Source excerpt —
WAR OF ESCALATION IN KACHIN STATE: Why are the guns not silent?



Actually, the Union Peace Conference (UPC) or 21st Century Panglong Conference (21CPC) is supposed to bring all warring parties into an atmosphere of peaceful negotiation that would lead to reconciliation and end the some seven decades old ethnic conflict. But just the opposite is happening in the aftermath of the conference, as the Tatmadaw – also known as Burma Army or the military - offensives against the Kachin Independence Organization/Army (KIO/KIA) dominated the news, prompting many to wonder why the guns could not be silenced, which is the most important crucial stabilizing factor in trust-building that could lead to a wider peaceful negotiations and eventually, the political settlement.

The on and off military engagement between the KIA and the Tatmadaw has become a routine ever since the seventeen years of ceasefire broke down in 2011. But the escalation of the armed conflicts that have intensified right after the 21CPC and while its initiator, State Counsellor Aung San Suu Kyi was away on a visit to the United Kingdom and the United States, has quite a different impact and meaning, which needs to be pondered.

According to RFA and The Irrawaddy report, the Tatmadaw conducted air strikes on 23 September in Kachin State’s Waingmaw Township, continuing a week-long offensive against the Kachin Independence Army (KIA).

Offensives against the KIA’s Brigade 5 have been ongoing since earlier this week, while military manoeuvrers have increased against other KIA brigades—2, 3 and 4—in Kachin and northern Shan states for months, according to KIA spokesman Lt-Col Naw Bu.

Naw Bu said “two helicopter gunships shot at the Lai Hpau Bum [or Lai Hpau post] for about 30 minutes, starting at 2 pm.” on Friday.

He said that since 20 September, Burma Army troops used 120 mm and 105 mm artillery to attack Lai Hpau and nearby outpost Nhkaram, which are about three kilometres away from the Myitkyina-Bhamo highway.

The KIA troops are a security unit, used to defend the KIA headquarters in Laiza, which is about 30-40 kilometres from the current area of engagement.

Naw Bu said that the offensives could be an effort to “put pressure on the KIA” to sign the Nationwide Ceasefire Agreement (NCA), in order to “implement the Burma Army’s plan to bring the disarmament, demobilization and reintegration (DDR) of non-state armed groups,” which was raised by military representatives during the UPC.

The Kachin News Group (KNG) reported that the Lai Hpau and Nhkaram outposts were repeatedly attacked since the month of August. But during last week the offensive intensified, with the Burma army using some 300 to 500 troopers, firing artillery, to overrun the KIA camps. The KNG Burmese section of 22 September said that the Burma Army casualty figure to be 70 killed in action and 40 wounded, while the KIA suffered one death. However, the said figures were not confirmed by either side of the warring parties.

Meanwhile, KNG on 19 September reported that some 300 Burma Army soldiers slipped into China, reportedly wearing civilian clothes which a border observer on military affairs suspected  would be used to attacked the Laiza headquarters. Reportedly in the past, when the Burma Army attacked and seized the KIO’s former headquarters at Nahpaw-Pajau Bum in 1987, its troops had attacked the KIA positions from across the border in China, according to KIA officials.

Given records —
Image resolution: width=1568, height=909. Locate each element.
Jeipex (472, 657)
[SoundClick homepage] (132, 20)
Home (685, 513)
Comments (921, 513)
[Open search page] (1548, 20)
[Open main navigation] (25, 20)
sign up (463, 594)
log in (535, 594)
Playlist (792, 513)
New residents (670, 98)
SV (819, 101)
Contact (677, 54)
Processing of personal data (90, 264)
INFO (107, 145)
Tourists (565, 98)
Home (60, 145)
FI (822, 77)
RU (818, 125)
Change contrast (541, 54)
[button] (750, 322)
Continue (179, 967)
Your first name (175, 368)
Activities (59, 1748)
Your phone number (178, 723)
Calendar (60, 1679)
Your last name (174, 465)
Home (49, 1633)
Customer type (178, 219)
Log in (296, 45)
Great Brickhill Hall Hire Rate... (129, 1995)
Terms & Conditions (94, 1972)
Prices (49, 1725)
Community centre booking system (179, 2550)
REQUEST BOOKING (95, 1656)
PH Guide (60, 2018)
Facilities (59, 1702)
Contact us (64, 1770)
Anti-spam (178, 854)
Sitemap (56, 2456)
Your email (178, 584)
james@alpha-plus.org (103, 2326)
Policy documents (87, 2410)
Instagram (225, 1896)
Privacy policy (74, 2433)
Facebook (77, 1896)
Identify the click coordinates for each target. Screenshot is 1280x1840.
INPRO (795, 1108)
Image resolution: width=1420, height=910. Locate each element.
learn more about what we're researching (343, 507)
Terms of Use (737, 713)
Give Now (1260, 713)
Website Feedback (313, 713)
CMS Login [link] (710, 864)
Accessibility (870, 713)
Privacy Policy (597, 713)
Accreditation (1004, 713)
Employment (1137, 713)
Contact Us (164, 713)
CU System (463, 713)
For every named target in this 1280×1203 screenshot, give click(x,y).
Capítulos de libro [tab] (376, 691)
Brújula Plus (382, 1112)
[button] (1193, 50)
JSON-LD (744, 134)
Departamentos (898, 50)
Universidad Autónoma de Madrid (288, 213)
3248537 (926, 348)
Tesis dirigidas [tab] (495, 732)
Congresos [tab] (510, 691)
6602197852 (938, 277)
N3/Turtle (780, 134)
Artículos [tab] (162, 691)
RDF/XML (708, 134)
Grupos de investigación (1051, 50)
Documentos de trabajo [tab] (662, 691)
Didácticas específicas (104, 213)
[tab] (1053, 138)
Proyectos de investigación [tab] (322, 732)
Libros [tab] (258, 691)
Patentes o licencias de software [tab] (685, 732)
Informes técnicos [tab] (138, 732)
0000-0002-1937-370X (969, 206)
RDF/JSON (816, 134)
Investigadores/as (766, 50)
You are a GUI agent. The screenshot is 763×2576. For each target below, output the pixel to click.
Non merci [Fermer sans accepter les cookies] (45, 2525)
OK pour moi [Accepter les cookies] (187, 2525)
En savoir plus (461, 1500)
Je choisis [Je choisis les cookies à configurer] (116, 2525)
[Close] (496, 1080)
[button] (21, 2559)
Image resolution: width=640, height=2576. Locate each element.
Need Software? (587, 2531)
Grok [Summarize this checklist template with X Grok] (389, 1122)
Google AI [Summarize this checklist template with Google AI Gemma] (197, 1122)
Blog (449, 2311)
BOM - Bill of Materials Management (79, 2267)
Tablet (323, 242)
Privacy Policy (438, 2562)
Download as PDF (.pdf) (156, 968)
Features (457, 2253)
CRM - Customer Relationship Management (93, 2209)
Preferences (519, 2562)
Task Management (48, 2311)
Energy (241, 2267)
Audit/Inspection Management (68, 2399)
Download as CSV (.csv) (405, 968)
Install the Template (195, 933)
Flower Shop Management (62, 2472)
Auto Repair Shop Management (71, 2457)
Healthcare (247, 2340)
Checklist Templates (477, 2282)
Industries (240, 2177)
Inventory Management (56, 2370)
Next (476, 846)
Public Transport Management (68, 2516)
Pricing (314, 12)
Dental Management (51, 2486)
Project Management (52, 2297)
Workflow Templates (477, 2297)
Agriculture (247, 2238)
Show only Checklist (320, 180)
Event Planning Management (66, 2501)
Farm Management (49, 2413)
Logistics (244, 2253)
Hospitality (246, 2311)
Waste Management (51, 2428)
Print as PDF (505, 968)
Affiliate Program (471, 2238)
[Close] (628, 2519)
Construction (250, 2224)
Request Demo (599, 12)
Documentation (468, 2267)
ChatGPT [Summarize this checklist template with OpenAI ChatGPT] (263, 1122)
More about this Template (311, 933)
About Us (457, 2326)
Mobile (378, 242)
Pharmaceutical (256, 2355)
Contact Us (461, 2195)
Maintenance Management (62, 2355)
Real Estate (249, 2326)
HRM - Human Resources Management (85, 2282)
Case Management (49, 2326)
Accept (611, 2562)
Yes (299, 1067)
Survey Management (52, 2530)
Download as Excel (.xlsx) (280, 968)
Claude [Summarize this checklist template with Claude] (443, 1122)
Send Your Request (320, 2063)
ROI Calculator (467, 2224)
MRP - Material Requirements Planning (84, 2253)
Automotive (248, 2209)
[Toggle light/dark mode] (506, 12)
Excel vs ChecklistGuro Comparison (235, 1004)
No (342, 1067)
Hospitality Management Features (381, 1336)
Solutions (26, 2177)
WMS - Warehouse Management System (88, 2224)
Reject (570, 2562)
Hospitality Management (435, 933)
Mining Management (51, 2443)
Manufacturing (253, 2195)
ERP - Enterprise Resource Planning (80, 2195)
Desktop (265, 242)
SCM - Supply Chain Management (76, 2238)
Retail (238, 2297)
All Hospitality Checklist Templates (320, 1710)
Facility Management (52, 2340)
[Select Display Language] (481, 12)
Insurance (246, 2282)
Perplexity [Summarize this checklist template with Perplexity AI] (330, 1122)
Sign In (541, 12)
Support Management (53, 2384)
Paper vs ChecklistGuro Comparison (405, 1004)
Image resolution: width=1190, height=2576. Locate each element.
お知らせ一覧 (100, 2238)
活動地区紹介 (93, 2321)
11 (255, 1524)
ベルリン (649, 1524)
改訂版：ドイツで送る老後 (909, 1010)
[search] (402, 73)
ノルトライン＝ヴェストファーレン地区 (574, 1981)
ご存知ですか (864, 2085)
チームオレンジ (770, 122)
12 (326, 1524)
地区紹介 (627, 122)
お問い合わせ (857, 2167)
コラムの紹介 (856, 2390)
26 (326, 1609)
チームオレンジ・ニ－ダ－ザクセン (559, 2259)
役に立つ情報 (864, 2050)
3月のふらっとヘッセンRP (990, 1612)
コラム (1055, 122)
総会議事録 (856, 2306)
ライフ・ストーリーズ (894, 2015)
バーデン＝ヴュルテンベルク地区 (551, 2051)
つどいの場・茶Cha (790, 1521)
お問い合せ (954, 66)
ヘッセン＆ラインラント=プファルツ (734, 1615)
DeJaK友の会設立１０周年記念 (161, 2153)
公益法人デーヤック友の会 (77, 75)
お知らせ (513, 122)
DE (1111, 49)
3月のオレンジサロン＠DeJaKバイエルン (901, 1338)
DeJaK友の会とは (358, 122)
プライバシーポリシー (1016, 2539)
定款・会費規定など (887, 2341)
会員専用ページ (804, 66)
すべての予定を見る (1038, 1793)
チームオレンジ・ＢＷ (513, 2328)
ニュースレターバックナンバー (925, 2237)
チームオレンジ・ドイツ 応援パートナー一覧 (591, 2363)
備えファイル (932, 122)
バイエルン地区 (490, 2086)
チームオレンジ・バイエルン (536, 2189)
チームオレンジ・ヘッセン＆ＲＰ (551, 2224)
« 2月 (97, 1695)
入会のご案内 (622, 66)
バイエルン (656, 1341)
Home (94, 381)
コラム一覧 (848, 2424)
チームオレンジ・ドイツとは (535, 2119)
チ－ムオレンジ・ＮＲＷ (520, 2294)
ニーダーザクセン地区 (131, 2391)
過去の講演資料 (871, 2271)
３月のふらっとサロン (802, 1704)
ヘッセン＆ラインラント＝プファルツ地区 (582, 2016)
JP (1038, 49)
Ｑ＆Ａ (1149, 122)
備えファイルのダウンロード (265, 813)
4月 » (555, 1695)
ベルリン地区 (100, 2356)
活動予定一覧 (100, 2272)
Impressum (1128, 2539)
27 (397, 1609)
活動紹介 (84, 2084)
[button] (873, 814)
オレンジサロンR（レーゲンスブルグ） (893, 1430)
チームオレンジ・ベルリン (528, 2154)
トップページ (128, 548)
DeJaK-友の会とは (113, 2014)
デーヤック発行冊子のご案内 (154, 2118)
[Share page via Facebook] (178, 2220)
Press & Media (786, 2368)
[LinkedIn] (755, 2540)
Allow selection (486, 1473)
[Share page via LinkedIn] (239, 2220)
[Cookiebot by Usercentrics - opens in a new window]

Exercise goal — Write the next part of the article on the escalating fighting in Kachin State, picking up after its final sentence.

Response to the task —
In addition, The Myanmar Times reported recently that military involving infantry troops, armoured vehicle squads, air force personnel and an anti-terrorism unit all participated in the combined military exercise which involved several fighter jets. The final day of the exercise included mobilising a 155-millimetre howitzer and 122-millimetre rocket missiles.

The Commander-in-Chief Min Aung Hlaing was there on September 24 following a drill that exercised both land and air fleets. The Tatmadaw chief said the two-day exercise – and the expenditure of much time, money and manpower to conduct it – was necessary to build the capacity of soldiers shouldering the duty of national defence.

Although Min Aung Hlaing said that that the Burma army is doing this exercise as a conventional war game to build the capacity for conventional war purpose, in the light of the heightened military offensives on the KIA, some suspected that it could also be the preparation of a wider war.

Some few days ago there were also reports that the humanitarian aid destined for the internally displaced persons (IDP) along the Burma-China border were blocked by the military, saying that it might be for the KIA.

Given such circumstances and in order to make sense, as to why the military is so determined to be on war path,  it is necessary to look at the military's mindset, particularly its world outlook and political conviction.

Military mindset

One thing is quite certain, for good or bad, the military knows that continued military dictatorship or something similar to that mode of governance system is not the way to go. But one should not be misled that the military has overnight become a saint or an enlightened democrat. It wants changes, but on its own terms and the main concern is that economically the country cannot be left behind, especially in comparison to its neighbouring countries that are well ahead of Burma. Besides, it is also interested to reduce the dependence on China, which during its years of isolation has been the only supporter of the then military regime.

And what exactly is this military's “own terms”? To come short to the point, it is none other than the vehicle of disciplined flourishing democracy, which is anchored in the military-drawn, 2008 constitution, where its leading role and veto power are ensured, to protect its own group's survival and interest.

In clear text, “to keep the military apparatus as it is now”, with ethnic Bamar domination and assimilation of the Ethnic Armed Organizations (EAOs) into its Border Guard Force (BGF) scheme and “further continuation of the 2008 constitution”, with some cosmetic amendments to show that it has some features of federalism.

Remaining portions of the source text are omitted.